Friday

More Blather About Writing

I’ve finished taking notes on draft #2 before I begin draft #3. I am removed enough from the book (to a degree) to recognize some of the strengths and flaws. If you aren’t interested in the blahblahblah of writing and revising, you may want to skip this entry.

The good

There are the obvious things. I don’t tell the story in chronological order all the time, so there are some continuity elements that need to be moved. Either a character mentions an event before it’s happened or maybe another character is running around living her life and I realize, hey wait. In that other chapter, I said this major thing has happened to this person right about now. The continuity problems (compared to some of the other issues with the book) are easy to fix.

I can tell which chapters were written in the beginning and which are more recent, based on the strength of the writing. The more recent chapters are better, without a doubt. And I have a harder time fixing the earlier chapters, which might mean that the elements of the scenes can remain the same, but I may have to rework those sections to make the writing better.

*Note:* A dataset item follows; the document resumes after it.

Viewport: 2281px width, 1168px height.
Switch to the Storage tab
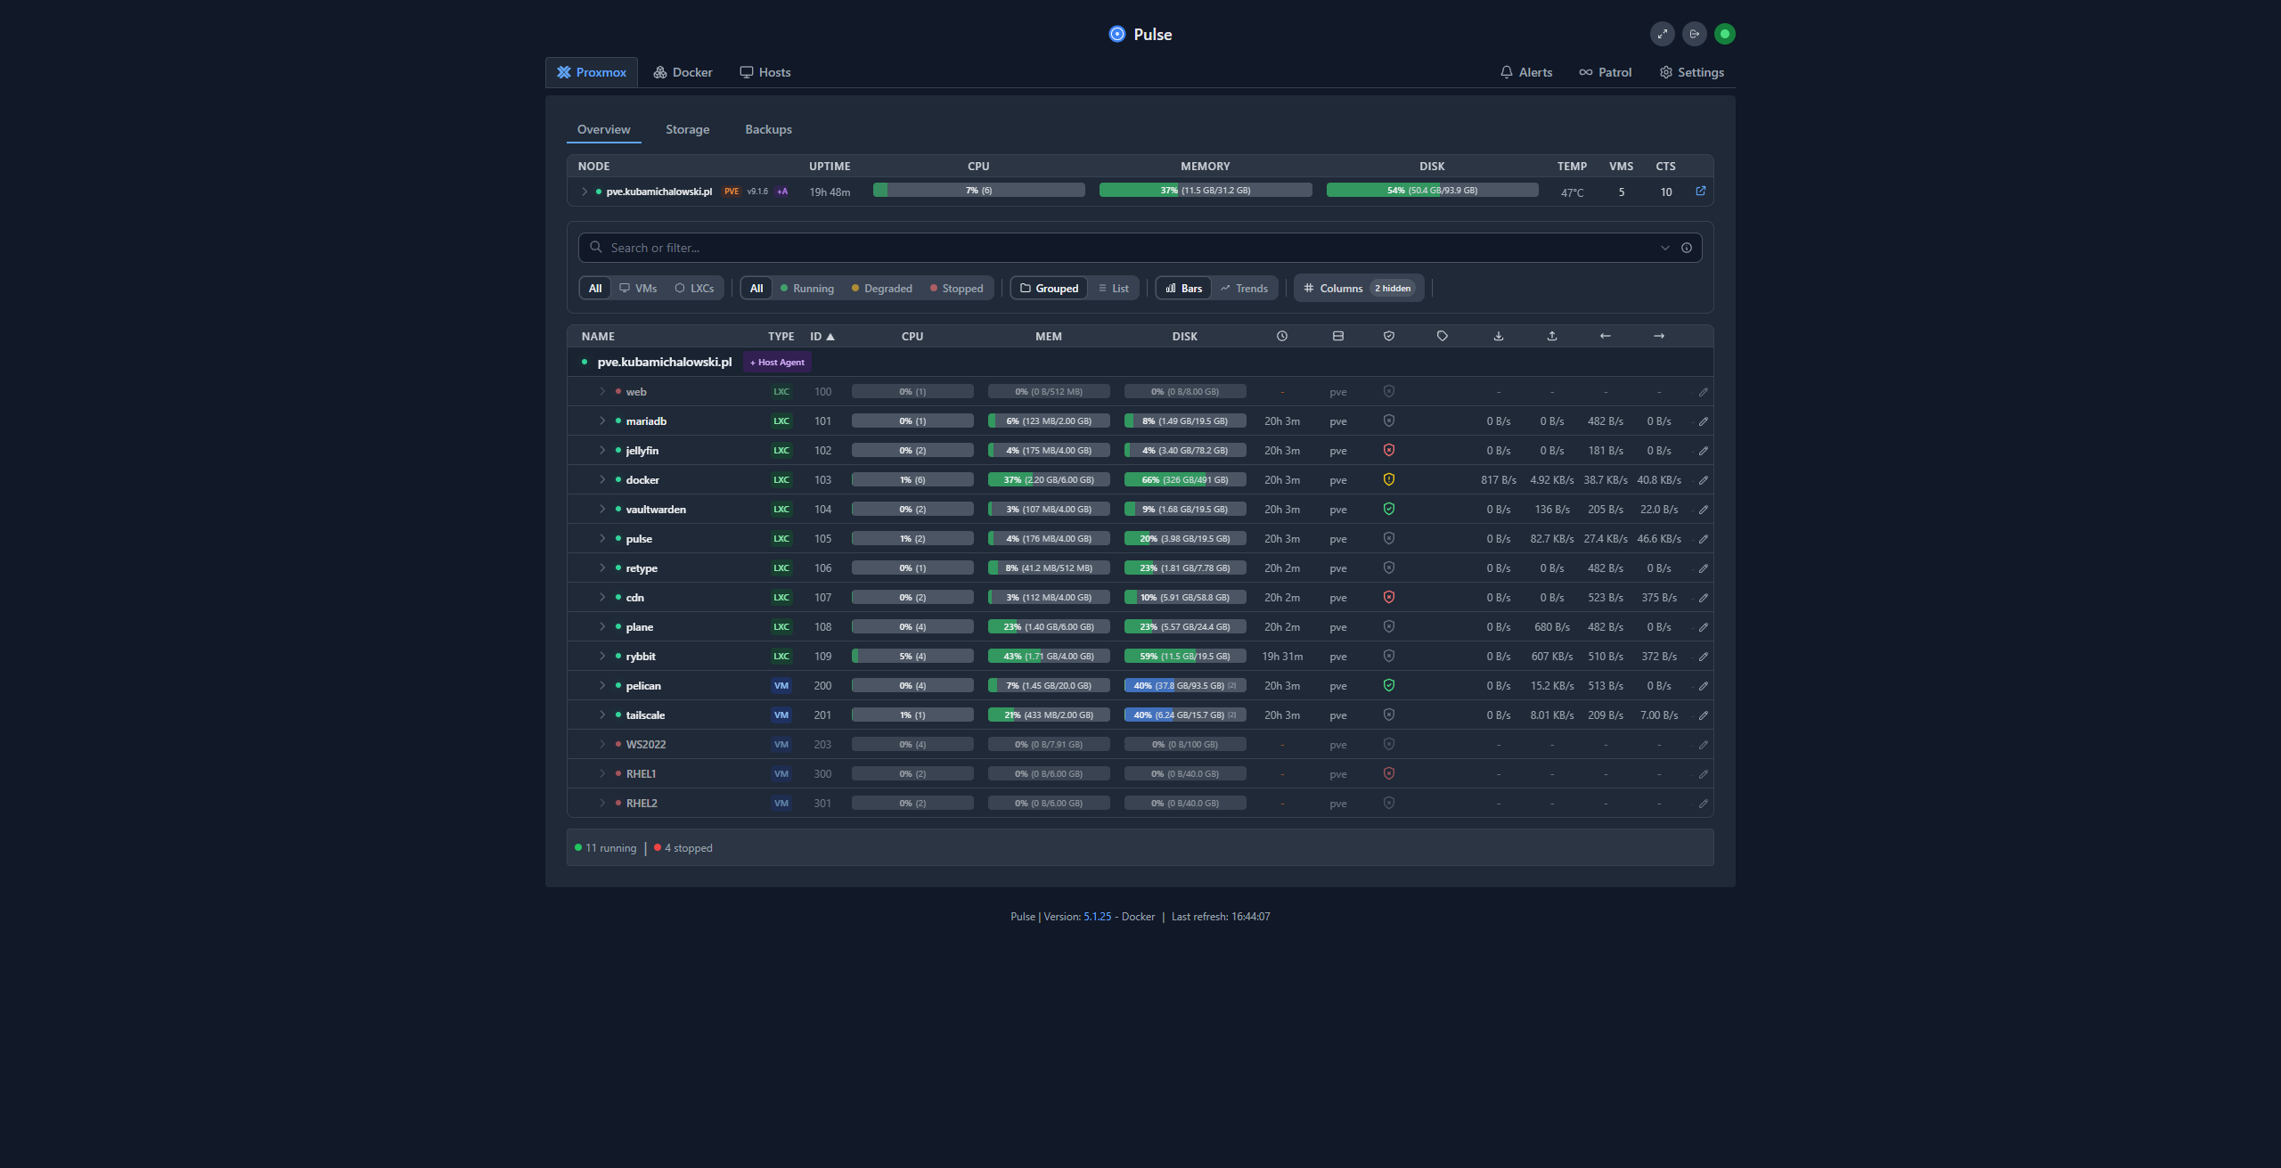click(x=687, y=129)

I am no longer attached to pages. When I first began writing the book, if I found a chapter or section that wasn’t working, I would read and re-read it, try to figure out how to make it work, and agonize over cutting pages. Now I just mark them out. Plenty where those came from. While making notes this last go-around, I realized one chapter was unnecessary. I kept only one sentence, which captured the essence of the whole section, and am moving it to another chapter.

There are three or four chapters in the book that contain some of the best writing I’ve done so far. They are not perfect, but they are strong. When I rewrite, I will make them better.

Some chapters could go in several different places in the book. In other words, it doesn’t matter so much for continuity when they happen (usually because they’re told in the distant past). Depending on where I place them in the novel though, different elements are emphasized because of the chapters that are placed before and/or after that distant-past chapter. It’s like a puzzle with pieces that could go in different places and still make a pretty picture. But their placement is a little more difficult. It comes down to what nuances I want to emphasize. And there is no right or wrong answer to that.

The knowledge transfers. I’ve started another project that I want to work on next. Already I can see I’ve absorbed some of the lessons I’ve learned from writing the first novel. The next project moves much more quickly, has a stronger voice, and gets you from the first sentence. I’m sure it will develop its own challenges later, however.

The bad

One of my flaws is a serious love of exposition. While some chapters have a good mix of dialogue, action, and expo, some are all expo all the time. Sometimes I go off on a tangent, and then another, and pages later I am trying to remember what in the hell the point of the first tangent was. I have no problem cutting things if they go too far off track, but first I have to figure out if the tangents are important, or if they add something to the story.

I overuse the words “simply,” “just,” “answered,” and “it.” Those are the ones I’ve noticed so far.

I have six point of view characters. I may not have developed enough as a writer to pull off these six viewpoints and their voices. They may seem too similar. This is one of the biggest flaws of the book, one I’m not sure I’m enough of a writer to fix.

I read an interview (Somewhere, maybe on the Emerging Writers Network? Maybe somewhere else.) with several agents who were giving advice to aspiring writers. One of the agents said one of the biggest problems he sees in first novels is that the writers don’t set up a real conflict. He used the example that a novel starts out with a couple struggling to decide where to go on a vacation, they pick a place, and then they go. There’s not enough juice in the story.

I think I've set up enough initial conflict for each individual character. However, I’m worried that not enough happens in the end, that readers will lose interest. To vary the agent’s example, all of my people are trying to go on vacation, but with conflicting feelings, exes or children causing problems, and self-doubt about motives or past actions that the vacation is now bringing to the fore. But maybe my problems aren’t dangerous enough. Maybe I protect the people too much. Maybe the readers will say, “Eh, they went on vacation, who cares?” And maybe I wrap up everything too tightly and neatly in the end.


The ugly

I can spend weeks revising (what’s a few more weeks, give or take, after four freakin’ years), but it’s possible that all this work will still not make the novel strong enough to sell. This book may not be good enough to publish.

I read an interview with Salman Rushdie in a recent issue of the Paris Review. The interviewer made a comment about how most novelists seem to have a first lousy novel tucked away in a drawer. Rushdie said, “I have three.”

This might be my throwaway novel. Knowing that makes it hard for me to sit my butt in a chair and keep working.

Sometimes I read a novel, close my eyes, and groan because the writing is so good. And I know I'm nowhere near that league. And I may never be.

The indifferent

Even if only a few of my friends read this novel, I’ve learned a lot. Revision is an excellent teacher. And I’m going to keep writing. If I have to have three lousy novels stuck in a drawer before my first gets published, at least I’ll be in good company.

Maybe I'll never be great, but I can get better.